İnsanlar farkına varabilmeli
Bir insana sağlam "omurga" gerek
Dik duran görmedim, "sultan" överek
Kişi, İlme, akla (!) rağbet ederek
Dosdoğru kararlar verebilmeli
Her zeminde (!) tutmaz astarla, boya
Nihayeti çıkar, olanca (?!) foya
Yeri geldiğinde (!), harami soya
Dobra dobra hesap sorabilmeli
Ali Dal 13.10. 2023 Ankara
*
İşte böyle sevgili okurlarım,
Toplumumuzda "özür kabahati aştığında" yani bir başka deyimle, "özür kabahatten büyük olduğunda, Osmanlı devlet adamı, şair Koca Ragıp Paşa'nın ; "Şecaat arz ederken merd-i kıbtî sirkatin söyler" beyiti çağrışım yapar..!
Hah işte ben de bu günkü, konumuza uygun düşeceğini öngörerek bu beyitle giriş yapmak istedim...
Bu beyiti, günümüz Türkçesiyle ifade edecek olursak;
"Mısırlının biri, mertliğini anlatayım derken, hırsızlığını açığa vurmuş." manasındadır.
Sevgili okurlarım,
Depremin üzerinden 7 ay geçmiş olmasına rağmen, depremden ciddi manada zarar gören 11 ilin, bilhassa da Hatay/Antakya'nın, enkazlardan kurtulup, eski dokularına kavuşacağına dair inandıracak emareleri gördük desek hamaset olur..!!
20 yıldır ülke yönetimini elinde bulunduran AKP şahsın iktidarının, vatandaşa IBN no:su vermedeki el çabukluğunu, çevikliğini, her nedense, yaraların sarılmasın, enkazların kaldırılıp, tekrar kalıcı kentleşme hamlesinde göremiyoruz..!!
Sevgili okurlarım,
"Şecaat arz ederken merd-i kıbtî sirkatin söyler" tanımıyla örtüşen bir başka hakikati daha sunmadan geçemeyeceğim...
O Merd-i kıpti; bir zamanlar, AKP'nin ikinci adamıydı... AKP'nin Dışişleri Bakanıydı... ..Ve o bir zamanlar AKP'nin Ekonomide sorumlu Başbakan Yardımcısıydı... Daha sonra da yolları ayırıp DEVA Partisini kurdu. Evet evet o Ali Babacan'dan başkası değildir..!

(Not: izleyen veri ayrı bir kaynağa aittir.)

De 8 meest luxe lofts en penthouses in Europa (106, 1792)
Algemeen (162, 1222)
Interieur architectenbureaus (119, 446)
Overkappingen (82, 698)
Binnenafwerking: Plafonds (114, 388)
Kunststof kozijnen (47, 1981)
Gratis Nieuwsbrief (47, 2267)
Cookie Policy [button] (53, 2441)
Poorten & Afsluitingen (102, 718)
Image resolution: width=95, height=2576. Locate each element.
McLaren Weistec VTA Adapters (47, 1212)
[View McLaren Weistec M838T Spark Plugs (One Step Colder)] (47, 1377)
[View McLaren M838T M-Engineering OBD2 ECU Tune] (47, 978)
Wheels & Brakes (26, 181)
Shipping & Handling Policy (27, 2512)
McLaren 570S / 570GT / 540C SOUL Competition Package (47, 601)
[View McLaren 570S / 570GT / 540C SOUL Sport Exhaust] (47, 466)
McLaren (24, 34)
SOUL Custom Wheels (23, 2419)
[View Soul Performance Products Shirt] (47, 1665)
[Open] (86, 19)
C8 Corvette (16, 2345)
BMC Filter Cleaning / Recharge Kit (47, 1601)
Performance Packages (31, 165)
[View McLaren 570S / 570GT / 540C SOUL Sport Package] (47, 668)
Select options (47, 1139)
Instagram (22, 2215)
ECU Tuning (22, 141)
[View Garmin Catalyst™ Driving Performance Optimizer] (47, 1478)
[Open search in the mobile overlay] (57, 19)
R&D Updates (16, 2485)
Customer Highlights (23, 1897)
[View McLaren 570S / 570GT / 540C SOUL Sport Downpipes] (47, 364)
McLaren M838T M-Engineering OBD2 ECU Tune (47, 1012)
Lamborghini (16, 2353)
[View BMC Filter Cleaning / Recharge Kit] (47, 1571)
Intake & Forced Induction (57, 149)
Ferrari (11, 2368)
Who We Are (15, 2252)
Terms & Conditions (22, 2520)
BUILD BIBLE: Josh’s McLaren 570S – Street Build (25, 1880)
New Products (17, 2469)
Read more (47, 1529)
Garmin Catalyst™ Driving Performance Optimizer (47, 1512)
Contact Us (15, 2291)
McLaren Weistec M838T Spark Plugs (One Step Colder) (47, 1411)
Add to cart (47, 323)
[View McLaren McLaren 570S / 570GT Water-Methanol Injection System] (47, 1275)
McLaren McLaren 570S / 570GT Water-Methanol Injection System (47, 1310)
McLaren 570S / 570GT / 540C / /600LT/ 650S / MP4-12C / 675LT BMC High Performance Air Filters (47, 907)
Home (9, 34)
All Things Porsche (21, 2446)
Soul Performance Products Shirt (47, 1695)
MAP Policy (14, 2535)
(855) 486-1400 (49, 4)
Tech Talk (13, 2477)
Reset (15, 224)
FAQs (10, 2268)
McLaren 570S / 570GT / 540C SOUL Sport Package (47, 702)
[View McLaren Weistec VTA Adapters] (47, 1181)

Şimdi de AKP'nin bir başka şehzadesini, bir başka mensubunu hatırlatayım:
O bir zamanlar AKP'nin eski Adalet Bakanıydı... Hataylıydı... Hatay'ın AKP Milletvekiliydi... Şimdi de Yeni kurulan DEVA Partisinin Genel Sekreteri ve CHP'den seçilmiş milletvekilidir... Evet evet o "ALİDİBO" diye de anılan Sadullah Ergin'dir...
Her ikisinin de Hatay'a gelirken, Hatay'a ve ülke'ye neler yaptıklarını, neler kattıklarını gözden geçirmeleri gerekmez miydi..??!!
Siyasete yeni adım atmışlar gibi, enkazın altında debelenen Hataylılara "Cektir... Caktır" babından vaatlerde bulunmak, bana pek inandırıcı gelmiyor:((!!
Yani, olsa olsa "Şecaat arz ederken, sirkatin söylemek" gibi bir şey..!!
DEVAM EDECEK...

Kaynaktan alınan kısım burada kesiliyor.